Staggered magnetization of spin-1 $\mathit{XXZ}$ chain. (a) $M_s$ vs $D$ with fixed $J_z=2.59$, which indicates a phase transition from Néel to large-$D$ phase at $D\simeq 2.3$. (b) $M_s$ vs $J_z$ with fixed $D=0.3$, which indicates a phase transition from Haldane to Néel phase at $J_z\simeq 1.17$.

Figure 4

Entanglement measures of spin-1 $\mathit{XXZ}$ chain.

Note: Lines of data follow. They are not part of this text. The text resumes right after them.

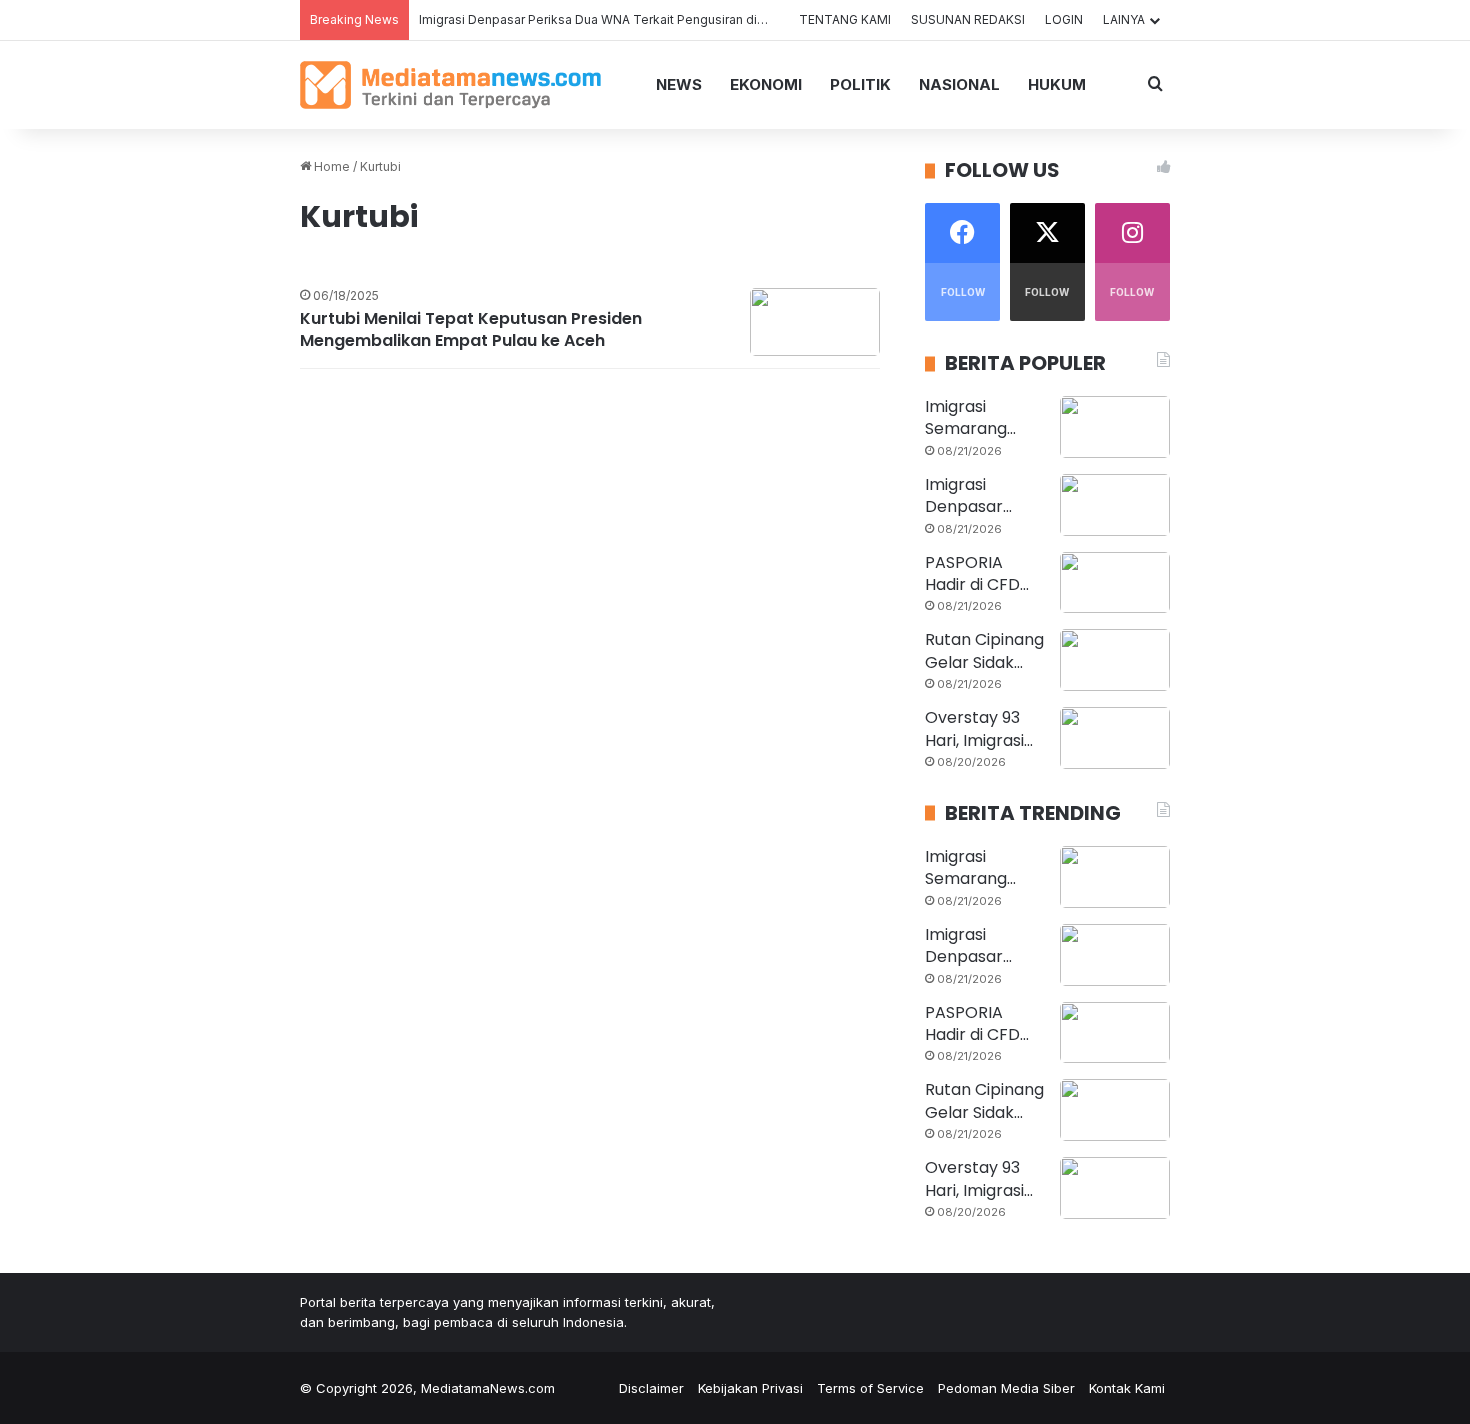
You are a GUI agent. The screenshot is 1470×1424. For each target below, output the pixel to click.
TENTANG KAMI (845, 19)
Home (330, 166)
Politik (860, 84)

Their derivative discontinuity characterizes the quantum phase transition as well as the staggered magnetization does. (a) Néel to large-$D$ phase; (b) Haldane to Néel phase.

Figure 5

2D transverse Ising model: $M_z$, GE, $S_{\mathrm{BP}}$, and $S_1$ vs the transverse magnetic field $h$ for a system of size $2^5\times 2^5$. We adopt TPS and TRG with $\chi =4$ and $D_{\mathrm{cut}}=16$. The derivatives of these quantities all have a discontinuity at $h\approx 3.25$. The GE and $S_{\mathrm{BP}}$ are scaled up by a factor of $25$ and $10$, respectively.

Figure 6

2D $\mathit{XYX}$ model with ${\Delta }_y=0.25$: $M_x$, $M_z$, GE, $S_{\mathrm{BP}},$ and $S_1$ vs the transverse magnetic field $h$ for a system of size $2^5\times 2^5$. We adopt TPS and TRG with $\chi =4$ and $D_{\mathrm{cut}}=16$. The derivative of these quantities shows a discontinuity at $h\approx 3.5$, and the entanglement measures vanish at the factorizing field value $h\simeq 3.16$. Here, the GE and $S_{\mathrm{BP}}$ are scaled up by a factor of $25$ and $10$, respectively.

Figure 7

2D $\mathit{XXZ}$ model: (a) Magnetizations vs the transverse magnetic field $h$. The derivative of all three magnetizations has a discontinuity at $h_c\simeq 1.8$ for the spin-flop phase transition, and only the $M_x$ and $M_z$ show discontinuity at $h_s\simeq 5$. (b) Entanglement measures vs $h$. Their derivative discontinuities characterize both quantum critical points. Here we adopt TPS and TRG with $\chi =4$ and $D_{\mathrm{cut}}=16$.

Figure 8

Block entanglement entropy $S_L$ for the spin-1 $\mathit{XXZ}$ chain with the fixed $J_z=2.59$ and the quantum critical point at $D\simeq 2.3$. We adopt the MPSs of $\chi =2,4,8$ for the ground state. (a) Off the critical point, the block entanglement entropy saturates around $L=4$. (b) Very near the critical point, the block entanglement entropy saturates around $L\simeq {\chi }^2$, which can be seen more clearly from the numerical data.

Figure 9

GE of block size $L$ for the spin-1 $\mathit{XXZ}$ chain with the fixed $J_z=2.59$ and the quantum critical point at $D\simeq 2.3$. We adopt the MPSs of $\chi =2,4$ for the ground state. (a) Off the critical point, the block GE saturates around $L=4$. (b) Very near the critical point, the block GE saturates around $L\simeq {\chi }^2$, which can be seen more clearly from the numerical data.

Figure 10

Scaling behavior of bipartite entanglement for the spin-1 $\mathit{XXZ}$ chain. The critical point is at $D\simeq 2.3$.

Figure 11

Spectra of singular values for initial bond dimension $\chi =4$. The index $\alpha$ is to number the singular values ${\lambda }_{\alpha }$’s. (a) Spectrum of singular values for bond dimension after performing the TRG to merge the four neighboring sites. (b) Spectrum of singular values for physical dimension after performing the SVD to find the nonlocal unitary transformation for quantum-state RG.